En Angleterre, Drenos a également examiné les niveaux de D et le risque d'infection au COVID, mais a utilisé une méthodologie différente. Il a étudié un groupe de personnes d'ascendance européenne dans la biobanque britannique qui étaient génétiquement prédisposées à des niveaux élevés ou faibles de vitamine D et a recherché des corrélations entre leurs niveaux de vitamine et leur risque d'infection par le SRAS-CoV-2 et la gravité du COVID-19. Comme l'essai de Neale et contrairement à l'étude de Meltzer, l'analyse de Drenos, publiée en janvier, n'a montré aucune preuve d'un effet préventif de niveaux plus élevés de vitamines. Pourtant, il dit: «Je garde l'esprit ouvert.
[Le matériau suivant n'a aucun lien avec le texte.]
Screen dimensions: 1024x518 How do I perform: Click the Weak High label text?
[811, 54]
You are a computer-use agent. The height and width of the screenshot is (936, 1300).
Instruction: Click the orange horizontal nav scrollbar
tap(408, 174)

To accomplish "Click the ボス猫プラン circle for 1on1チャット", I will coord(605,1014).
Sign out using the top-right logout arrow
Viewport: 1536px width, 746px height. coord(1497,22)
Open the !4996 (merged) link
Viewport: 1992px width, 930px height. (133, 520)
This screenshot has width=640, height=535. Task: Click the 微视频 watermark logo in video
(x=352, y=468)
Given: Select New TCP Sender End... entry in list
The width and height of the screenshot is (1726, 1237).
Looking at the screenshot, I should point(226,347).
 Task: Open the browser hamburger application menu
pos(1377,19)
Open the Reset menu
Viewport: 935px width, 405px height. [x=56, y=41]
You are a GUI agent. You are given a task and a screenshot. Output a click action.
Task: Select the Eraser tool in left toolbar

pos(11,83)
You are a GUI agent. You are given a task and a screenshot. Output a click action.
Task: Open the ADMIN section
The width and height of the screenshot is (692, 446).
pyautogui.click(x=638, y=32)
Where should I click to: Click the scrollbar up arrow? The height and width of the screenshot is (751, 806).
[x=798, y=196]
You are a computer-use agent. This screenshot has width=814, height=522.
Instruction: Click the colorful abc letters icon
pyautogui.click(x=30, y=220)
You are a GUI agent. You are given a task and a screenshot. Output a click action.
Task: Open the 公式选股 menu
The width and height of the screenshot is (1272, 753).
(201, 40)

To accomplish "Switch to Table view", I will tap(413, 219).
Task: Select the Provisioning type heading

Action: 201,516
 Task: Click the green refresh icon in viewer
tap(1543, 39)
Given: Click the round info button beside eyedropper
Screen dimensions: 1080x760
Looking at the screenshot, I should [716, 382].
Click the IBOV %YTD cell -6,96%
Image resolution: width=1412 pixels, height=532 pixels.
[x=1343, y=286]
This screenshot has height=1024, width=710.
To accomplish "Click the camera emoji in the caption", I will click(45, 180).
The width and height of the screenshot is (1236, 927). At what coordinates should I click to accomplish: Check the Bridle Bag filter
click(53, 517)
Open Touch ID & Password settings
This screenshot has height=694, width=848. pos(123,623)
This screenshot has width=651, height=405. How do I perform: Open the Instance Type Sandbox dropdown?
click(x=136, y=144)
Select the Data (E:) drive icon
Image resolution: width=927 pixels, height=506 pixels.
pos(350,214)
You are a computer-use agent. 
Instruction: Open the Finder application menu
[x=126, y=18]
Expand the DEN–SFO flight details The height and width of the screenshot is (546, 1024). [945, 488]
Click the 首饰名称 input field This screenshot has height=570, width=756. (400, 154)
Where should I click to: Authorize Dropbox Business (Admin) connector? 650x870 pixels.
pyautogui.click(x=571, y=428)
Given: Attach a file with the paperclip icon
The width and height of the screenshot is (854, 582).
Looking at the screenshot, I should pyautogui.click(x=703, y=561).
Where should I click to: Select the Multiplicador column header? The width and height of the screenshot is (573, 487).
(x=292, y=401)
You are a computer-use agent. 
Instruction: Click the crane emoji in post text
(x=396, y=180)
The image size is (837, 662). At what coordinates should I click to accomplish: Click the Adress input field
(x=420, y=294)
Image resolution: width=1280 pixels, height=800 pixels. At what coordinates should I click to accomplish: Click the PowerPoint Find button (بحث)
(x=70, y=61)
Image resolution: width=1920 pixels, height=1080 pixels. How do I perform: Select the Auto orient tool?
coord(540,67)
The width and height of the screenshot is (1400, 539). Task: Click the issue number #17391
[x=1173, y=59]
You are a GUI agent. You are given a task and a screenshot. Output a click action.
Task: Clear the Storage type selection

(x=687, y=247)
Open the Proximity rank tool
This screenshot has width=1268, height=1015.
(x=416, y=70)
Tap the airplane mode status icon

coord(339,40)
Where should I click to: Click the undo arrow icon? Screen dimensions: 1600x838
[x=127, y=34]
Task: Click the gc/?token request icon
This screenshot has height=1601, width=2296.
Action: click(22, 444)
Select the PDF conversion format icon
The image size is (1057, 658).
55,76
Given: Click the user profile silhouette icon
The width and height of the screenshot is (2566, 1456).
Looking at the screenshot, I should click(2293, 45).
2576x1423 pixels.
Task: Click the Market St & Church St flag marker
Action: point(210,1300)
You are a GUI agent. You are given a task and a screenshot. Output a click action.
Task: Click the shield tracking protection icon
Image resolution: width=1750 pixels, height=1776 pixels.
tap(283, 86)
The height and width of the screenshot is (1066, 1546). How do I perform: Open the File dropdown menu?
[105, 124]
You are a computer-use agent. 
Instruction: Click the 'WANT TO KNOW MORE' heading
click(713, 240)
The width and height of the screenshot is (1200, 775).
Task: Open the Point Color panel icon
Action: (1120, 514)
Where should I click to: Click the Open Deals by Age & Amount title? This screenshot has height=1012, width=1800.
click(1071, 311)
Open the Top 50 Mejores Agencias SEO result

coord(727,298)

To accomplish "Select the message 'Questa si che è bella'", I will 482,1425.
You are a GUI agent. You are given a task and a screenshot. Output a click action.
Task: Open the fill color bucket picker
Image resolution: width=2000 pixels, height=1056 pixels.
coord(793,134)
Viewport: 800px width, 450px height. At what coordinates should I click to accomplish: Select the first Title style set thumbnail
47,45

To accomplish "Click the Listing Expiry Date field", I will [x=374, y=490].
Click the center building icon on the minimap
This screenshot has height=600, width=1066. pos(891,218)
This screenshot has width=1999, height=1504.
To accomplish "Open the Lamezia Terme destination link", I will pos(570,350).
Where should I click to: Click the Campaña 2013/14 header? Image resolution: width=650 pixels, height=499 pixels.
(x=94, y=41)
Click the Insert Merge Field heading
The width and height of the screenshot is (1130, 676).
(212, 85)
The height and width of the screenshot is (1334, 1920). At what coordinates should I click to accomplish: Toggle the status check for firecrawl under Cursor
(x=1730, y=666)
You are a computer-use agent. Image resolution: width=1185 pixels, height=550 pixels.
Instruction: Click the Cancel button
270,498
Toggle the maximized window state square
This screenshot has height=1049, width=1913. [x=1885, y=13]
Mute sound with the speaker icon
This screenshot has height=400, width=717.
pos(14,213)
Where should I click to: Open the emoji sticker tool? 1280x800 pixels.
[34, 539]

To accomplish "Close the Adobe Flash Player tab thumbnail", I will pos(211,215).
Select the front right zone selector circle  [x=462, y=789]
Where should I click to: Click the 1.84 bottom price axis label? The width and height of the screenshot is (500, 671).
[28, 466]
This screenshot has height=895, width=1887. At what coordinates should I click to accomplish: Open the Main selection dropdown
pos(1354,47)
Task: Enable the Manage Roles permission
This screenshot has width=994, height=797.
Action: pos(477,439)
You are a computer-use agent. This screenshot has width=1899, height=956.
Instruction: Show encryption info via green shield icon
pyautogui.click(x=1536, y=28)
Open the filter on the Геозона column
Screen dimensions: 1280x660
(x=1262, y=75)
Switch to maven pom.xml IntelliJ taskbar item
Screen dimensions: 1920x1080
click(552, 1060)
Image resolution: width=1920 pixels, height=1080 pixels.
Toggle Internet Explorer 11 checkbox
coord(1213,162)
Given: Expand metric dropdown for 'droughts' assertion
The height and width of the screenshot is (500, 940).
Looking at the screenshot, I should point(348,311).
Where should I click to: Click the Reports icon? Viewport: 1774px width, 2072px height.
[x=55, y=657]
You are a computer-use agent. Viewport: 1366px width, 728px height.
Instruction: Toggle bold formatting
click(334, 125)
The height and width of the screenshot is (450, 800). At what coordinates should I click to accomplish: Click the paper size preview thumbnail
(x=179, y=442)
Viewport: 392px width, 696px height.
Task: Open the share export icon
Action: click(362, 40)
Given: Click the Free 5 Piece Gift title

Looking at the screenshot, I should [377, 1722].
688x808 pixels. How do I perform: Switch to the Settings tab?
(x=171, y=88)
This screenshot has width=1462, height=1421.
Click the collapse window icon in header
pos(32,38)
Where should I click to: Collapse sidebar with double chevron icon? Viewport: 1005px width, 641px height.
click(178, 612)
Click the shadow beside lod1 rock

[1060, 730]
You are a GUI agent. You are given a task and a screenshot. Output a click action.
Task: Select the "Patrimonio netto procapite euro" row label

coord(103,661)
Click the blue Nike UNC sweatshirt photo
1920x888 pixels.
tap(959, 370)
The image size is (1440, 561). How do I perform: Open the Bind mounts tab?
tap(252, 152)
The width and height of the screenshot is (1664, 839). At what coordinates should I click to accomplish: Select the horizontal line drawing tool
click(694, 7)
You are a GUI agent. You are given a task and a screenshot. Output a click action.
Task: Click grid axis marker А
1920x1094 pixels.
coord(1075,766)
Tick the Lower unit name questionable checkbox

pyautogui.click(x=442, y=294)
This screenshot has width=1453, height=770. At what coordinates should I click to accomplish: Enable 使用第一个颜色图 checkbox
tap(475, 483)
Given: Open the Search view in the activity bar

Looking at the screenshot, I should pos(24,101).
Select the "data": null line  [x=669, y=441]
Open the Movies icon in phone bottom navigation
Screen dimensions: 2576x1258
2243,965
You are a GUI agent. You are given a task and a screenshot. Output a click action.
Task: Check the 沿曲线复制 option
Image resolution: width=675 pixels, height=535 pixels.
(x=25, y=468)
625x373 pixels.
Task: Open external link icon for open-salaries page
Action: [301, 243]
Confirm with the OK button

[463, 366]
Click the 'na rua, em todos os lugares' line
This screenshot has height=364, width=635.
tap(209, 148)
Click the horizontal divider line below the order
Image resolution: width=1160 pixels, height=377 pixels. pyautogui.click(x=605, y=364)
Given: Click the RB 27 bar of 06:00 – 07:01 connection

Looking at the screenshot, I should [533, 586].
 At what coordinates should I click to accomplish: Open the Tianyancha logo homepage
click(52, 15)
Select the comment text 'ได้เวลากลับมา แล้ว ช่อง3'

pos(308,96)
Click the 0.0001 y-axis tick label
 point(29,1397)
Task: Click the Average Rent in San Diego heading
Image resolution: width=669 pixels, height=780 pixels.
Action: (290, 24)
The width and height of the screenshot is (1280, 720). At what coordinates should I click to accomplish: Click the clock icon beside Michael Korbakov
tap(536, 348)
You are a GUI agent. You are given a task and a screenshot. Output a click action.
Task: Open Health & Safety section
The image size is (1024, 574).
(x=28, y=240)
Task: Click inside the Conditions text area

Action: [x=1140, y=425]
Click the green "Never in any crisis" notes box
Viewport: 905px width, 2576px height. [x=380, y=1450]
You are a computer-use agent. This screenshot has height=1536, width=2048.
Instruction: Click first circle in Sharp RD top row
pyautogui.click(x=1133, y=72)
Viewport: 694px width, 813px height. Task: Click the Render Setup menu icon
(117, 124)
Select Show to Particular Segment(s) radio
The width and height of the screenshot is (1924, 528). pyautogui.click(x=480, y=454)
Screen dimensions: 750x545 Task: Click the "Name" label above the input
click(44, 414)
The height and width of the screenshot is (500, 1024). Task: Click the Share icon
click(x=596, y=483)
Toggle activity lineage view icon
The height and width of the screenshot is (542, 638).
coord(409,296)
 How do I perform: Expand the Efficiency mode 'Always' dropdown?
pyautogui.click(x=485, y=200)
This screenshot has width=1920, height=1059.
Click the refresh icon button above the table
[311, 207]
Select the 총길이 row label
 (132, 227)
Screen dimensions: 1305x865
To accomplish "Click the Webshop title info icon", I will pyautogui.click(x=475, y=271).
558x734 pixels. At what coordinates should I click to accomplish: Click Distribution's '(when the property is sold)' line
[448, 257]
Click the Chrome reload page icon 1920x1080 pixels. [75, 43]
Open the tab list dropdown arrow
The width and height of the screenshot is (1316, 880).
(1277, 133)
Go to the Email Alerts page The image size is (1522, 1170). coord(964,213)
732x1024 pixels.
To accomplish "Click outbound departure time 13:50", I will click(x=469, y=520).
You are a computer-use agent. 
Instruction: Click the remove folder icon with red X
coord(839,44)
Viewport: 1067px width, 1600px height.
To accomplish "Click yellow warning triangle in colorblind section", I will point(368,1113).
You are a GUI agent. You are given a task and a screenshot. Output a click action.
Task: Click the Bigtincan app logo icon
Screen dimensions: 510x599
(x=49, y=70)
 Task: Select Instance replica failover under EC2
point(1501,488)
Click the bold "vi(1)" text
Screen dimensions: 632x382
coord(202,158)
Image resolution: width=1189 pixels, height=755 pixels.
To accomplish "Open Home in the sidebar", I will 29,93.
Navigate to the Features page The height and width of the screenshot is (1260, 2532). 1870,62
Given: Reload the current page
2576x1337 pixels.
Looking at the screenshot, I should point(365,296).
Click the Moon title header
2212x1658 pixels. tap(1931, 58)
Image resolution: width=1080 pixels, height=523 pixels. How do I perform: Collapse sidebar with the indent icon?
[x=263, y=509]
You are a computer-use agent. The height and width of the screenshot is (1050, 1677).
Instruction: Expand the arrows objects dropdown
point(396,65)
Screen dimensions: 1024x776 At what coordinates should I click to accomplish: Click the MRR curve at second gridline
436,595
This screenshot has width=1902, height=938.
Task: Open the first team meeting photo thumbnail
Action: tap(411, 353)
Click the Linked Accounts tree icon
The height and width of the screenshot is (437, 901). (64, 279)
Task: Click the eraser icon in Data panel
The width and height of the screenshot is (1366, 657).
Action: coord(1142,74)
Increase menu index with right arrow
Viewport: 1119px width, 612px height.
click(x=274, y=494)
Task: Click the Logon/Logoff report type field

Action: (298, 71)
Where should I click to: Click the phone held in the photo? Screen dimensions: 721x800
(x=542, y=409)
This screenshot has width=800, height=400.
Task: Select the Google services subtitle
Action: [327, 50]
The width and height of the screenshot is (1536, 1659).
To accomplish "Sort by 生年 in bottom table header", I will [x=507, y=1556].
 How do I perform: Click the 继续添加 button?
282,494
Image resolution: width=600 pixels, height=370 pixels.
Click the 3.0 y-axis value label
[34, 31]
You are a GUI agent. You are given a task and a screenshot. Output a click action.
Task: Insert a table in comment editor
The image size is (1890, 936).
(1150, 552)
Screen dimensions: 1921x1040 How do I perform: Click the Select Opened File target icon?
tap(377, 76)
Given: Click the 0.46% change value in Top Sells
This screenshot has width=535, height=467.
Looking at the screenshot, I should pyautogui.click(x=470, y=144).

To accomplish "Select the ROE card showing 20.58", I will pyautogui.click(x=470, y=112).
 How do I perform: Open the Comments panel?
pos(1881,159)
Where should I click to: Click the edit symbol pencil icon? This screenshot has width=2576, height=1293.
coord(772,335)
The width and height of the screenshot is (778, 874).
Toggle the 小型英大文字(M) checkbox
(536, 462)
Je pense que de grands essais bien contrôlés seront l'étalon-or, mais cela prend du temps. »

L'absence de réponse claire des études existantes pourrait refléter les limites de la conception des essais, y compris les populations déjà remplies de vitamine D, les tailles d'échantillons trop petites ou les incohérences dans les doses ou les méthodes de mesure. Certains essais à venir pourraient aider à combler les lacunes.

L'essai CORONAVIT du Royaume-Uni, avec 6 200 participants, examine si la correction d'une carence en vitamine D pendant l'hiver avec une dose standard ou élevée de vitamine réduira le risque ou la gravité de COVID-19 et d'autres infections respiratoires aiguës. En France, le plus petit CoVitTrial évalue l'impact d'une dose unique élevée ou d'une dose de routine de vitamine D sur les personnes âgées à haut risque atteintes de COVID-19. Les résultats des deux essais devraient être disponibles plus tard cette année.

Pendant ce temps, Meltzer dirige trois études sur la supplémentation en vitamine D dans des populations d'origine ethnique mixte : une enquête sur des patients médicalement complexes, une seconde sur des agents de santé et une troisième à base communautaire. Ils évalueront l'impact de diverses doses de vitamine sur les symptômes et les anticorps du COVID-19, ainsi que sur les symptômes d'autres maladies respiratoires.

Compte tenu des résultats de l'étude à grande échelle de Neale et des avantages modestes trouvés dans la dernière méta-analyse de Martineau, il semble peu probable que la vitamine D s'avère être un ingrédient essentiel pour lutter contre le COVID-19 ou moduler sa gravité.                                                                                                                                                                                       . Mais ces essais et d'autres nouveaux essais peuvent trouver qu'il est utile à certaines doses pour certaines populations. Comme le souligne Neale, "il existe des données suggestives" et suffisamment de fumée pour indiquer que vous ne voulez pas être carencé en vitamine D en cas de pandémie.

Cet article fait partie d'une collection Springer Nature éditorialement indépendante qui a été produite avec le soutien financier de Lonza.